Records:
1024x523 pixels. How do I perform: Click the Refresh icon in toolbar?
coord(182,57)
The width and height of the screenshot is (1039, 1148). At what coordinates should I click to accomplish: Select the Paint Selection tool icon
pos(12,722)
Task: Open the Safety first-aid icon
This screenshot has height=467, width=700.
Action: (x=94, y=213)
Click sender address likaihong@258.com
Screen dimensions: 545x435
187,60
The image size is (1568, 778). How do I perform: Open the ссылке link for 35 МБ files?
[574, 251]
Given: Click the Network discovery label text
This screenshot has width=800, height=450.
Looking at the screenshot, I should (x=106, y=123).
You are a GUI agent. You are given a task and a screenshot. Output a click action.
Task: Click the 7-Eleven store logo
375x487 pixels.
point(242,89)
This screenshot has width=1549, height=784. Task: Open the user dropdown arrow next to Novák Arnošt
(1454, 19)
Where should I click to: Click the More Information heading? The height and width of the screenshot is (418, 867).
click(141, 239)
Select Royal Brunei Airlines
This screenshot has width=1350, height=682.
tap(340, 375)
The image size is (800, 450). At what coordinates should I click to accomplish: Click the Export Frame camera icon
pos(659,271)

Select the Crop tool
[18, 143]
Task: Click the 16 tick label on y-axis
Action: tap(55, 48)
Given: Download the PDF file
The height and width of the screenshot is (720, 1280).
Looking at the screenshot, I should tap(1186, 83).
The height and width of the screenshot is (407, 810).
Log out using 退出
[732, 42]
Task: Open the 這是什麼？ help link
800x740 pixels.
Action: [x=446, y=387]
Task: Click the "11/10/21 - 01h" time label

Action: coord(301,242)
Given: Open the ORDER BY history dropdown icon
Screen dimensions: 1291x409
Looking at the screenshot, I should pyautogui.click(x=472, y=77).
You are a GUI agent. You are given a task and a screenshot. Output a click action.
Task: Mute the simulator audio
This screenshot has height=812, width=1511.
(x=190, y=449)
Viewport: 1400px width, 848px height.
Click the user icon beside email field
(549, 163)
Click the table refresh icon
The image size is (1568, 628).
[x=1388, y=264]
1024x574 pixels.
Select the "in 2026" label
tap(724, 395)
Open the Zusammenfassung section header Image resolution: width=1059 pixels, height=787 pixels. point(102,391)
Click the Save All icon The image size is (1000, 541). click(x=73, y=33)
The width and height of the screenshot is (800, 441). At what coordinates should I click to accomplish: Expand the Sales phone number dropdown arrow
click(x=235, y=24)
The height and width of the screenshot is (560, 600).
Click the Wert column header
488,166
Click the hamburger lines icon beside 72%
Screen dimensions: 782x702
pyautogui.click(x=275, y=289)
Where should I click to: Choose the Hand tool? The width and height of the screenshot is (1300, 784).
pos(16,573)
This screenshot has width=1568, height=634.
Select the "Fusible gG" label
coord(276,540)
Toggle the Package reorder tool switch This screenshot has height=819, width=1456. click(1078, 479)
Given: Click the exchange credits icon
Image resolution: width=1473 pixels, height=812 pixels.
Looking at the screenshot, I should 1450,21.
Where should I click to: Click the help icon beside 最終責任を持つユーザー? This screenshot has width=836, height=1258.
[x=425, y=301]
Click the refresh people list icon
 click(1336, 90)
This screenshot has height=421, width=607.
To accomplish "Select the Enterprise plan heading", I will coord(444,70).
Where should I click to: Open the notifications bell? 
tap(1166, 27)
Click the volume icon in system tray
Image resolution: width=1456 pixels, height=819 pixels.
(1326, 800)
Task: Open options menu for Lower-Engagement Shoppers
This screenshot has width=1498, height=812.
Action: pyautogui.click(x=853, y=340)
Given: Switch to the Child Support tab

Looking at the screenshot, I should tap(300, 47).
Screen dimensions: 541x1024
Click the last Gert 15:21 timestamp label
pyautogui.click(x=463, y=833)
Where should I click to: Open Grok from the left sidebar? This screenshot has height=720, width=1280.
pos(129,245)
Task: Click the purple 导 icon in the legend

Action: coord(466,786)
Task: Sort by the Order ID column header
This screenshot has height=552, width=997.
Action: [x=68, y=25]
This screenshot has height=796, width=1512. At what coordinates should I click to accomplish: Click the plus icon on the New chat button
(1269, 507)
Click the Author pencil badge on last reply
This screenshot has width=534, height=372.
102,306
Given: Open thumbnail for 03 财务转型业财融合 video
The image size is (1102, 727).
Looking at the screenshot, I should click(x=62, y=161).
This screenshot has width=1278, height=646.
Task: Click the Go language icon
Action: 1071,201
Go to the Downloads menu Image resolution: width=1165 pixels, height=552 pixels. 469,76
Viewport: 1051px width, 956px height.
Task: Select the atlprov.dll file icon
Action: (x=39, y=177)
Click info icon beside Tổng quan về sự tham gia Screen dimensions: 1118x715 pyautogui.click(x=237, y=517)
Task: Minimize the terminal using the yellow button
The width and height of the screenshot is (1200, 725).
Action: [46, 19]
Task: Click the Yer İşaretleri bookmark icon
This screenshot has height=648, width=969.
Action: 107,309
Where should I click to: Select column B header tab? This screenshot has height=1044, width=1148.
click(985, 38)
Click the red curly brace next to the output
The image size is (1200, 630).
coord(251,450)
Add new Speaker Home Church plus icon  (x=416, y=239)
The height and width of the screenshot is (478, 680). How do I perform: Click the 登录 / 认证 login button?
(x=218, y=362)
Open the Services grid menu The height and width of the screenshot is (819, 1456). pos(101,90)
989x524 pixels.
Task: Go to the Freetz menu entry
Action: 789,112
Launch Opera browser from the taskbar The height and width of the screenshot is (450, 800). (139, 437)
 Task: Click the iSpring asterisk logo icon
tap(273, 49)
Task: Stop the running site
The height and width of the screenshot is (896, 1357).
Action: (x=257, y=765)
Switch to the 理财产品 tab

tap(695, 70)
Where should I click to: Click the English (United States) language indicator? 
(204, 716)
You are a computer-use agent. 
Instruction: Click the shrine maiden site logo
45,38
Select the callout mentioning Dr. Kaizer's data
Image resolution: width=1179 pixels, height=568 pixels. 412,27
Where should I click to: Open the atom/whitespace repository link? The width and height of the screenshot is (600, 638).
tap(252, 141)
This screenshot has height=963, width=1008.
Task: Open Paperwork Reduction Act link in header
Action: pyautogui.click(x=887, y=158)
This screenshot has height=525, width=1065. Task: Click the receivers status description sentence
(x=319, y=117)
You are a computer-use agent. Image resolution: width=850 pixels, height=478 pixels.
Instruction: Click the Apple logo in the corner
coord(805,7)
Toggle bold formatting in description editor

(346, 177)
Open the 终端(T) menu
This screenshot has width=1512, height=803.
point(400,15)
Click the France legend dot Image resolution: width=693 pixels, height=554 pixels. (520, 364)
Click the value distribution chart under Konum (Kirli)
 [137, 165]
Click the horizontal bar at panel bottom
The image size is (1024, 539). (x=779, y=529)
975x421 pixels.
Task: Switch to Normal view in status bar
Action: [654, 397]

Exercise aim:
Find each line of the data that contains the word "what" and copy those lines.

Response for this exercise:
The width and height of the screenshot is (1039, 1148). At what coordinates should I click to accomplish: Select the Paint Selection tool icon
The image size is (800, 450). At what coordinates should I click to accomplish: Click the Export Frame camera icon
The width and height of the screenshot is (800, 441). At what coordinates should I click to accomplish: Expand the Sales phone number dropdown arrow
This screenshot has height=796, width=1512. At what coordinates should I click to accomplish: Click the plus icon on the New chat button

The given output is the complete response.